Kerstin Martin, garden manager for the Carr Hall Garden and director of the Community Wellness Initiative, was one of the organizers of Walk Grow Meadville. She said when the tour stopped at the Carr Hall Garden, it highlighted the garden’s new greenhouse.

“[The greenhouse] is a way to mesh both research and renewable energy with our farming program,” Martin said.

Martin said students worked with Assistant Professor of Environmental Science Ian Carbone to build the greenhouse and install solar panels for it. She anticipated that the greenhouse would let students grow crops later in the year than they otherwise would be able to.

“Because it’s slightly heated, we can grow longer into the season and throughout the winter, if we want to,” Martin said.

Martin said the Carr Hall Garden was most often used by classes.
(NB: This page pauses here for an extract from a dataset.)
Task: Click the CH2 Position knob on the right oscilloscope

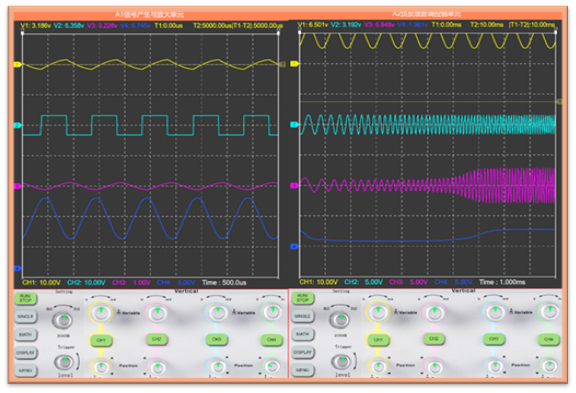Action: 435,366
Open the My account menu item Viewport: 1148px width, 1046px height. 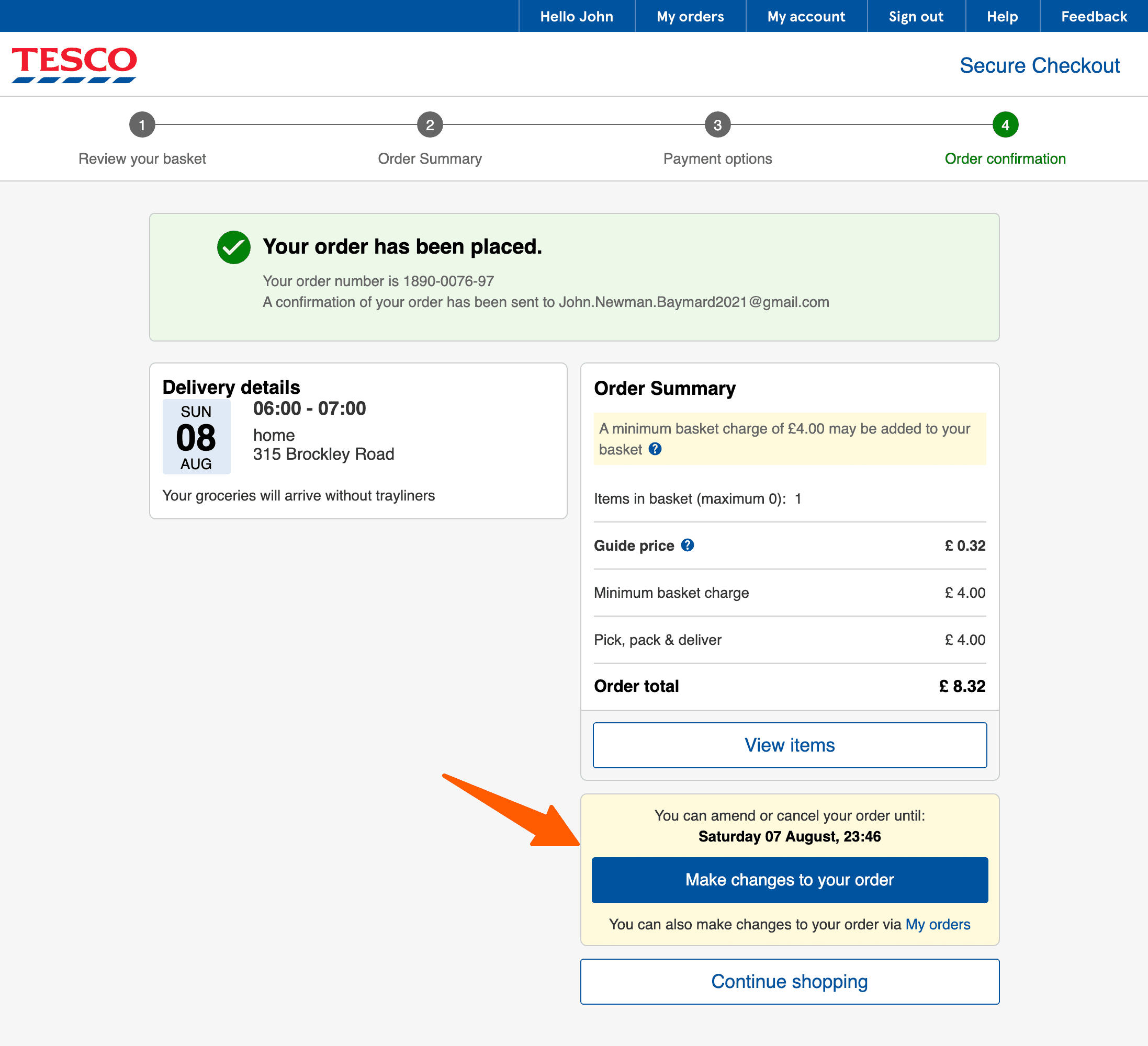pos(806,16)
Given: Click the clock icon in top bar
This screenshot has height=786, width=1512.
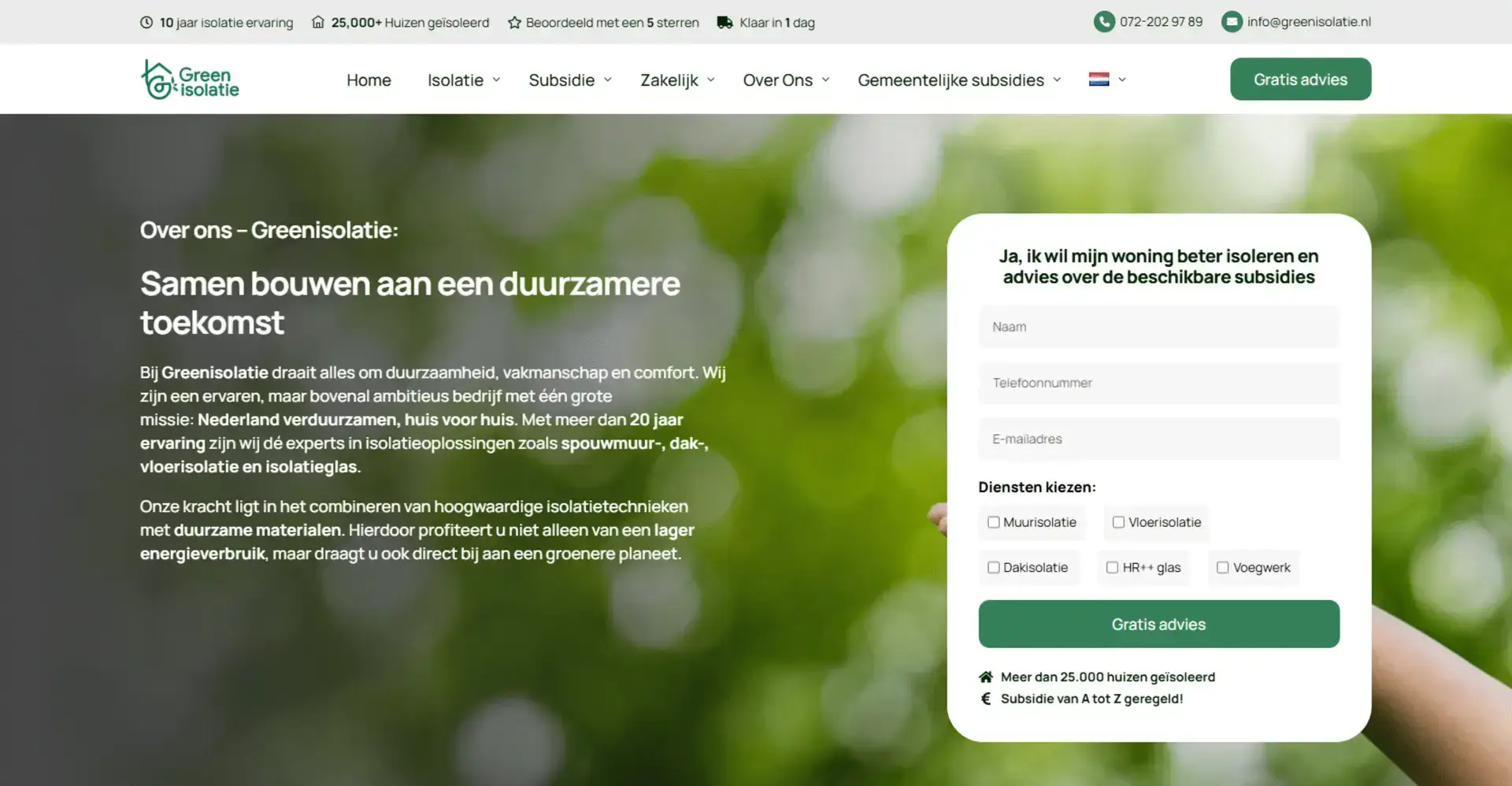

The produce raised in the garden is sold to Parkhurst Dining Services for use in Allegheny dining halls, or for Meadville’s Mobile Market, which sells produce in the community.

“Right now, I’m teaching a class called Small Scale Production Agriculture,” Martin said. “There’s students who are learning all aspects of growing food from making a crop plan, to thinking about markets, thinking about pests and diseases. I also hire work-study students to work in the garden when the class isn’t happening, especially in the summer, so I had three students working in the garden this summer.”

Martin said the Carr Hall Garden started with an environmental science junior seminar in 2012, which developed the idea of the garden. The garden was fully created during the spring of 2013.

Steven Heine
The Carr Hall Garden was part of the Walk Grow Meadville garden tour on Saturday, Sept. 23, 2017, which showcased gardens in the Meadville community.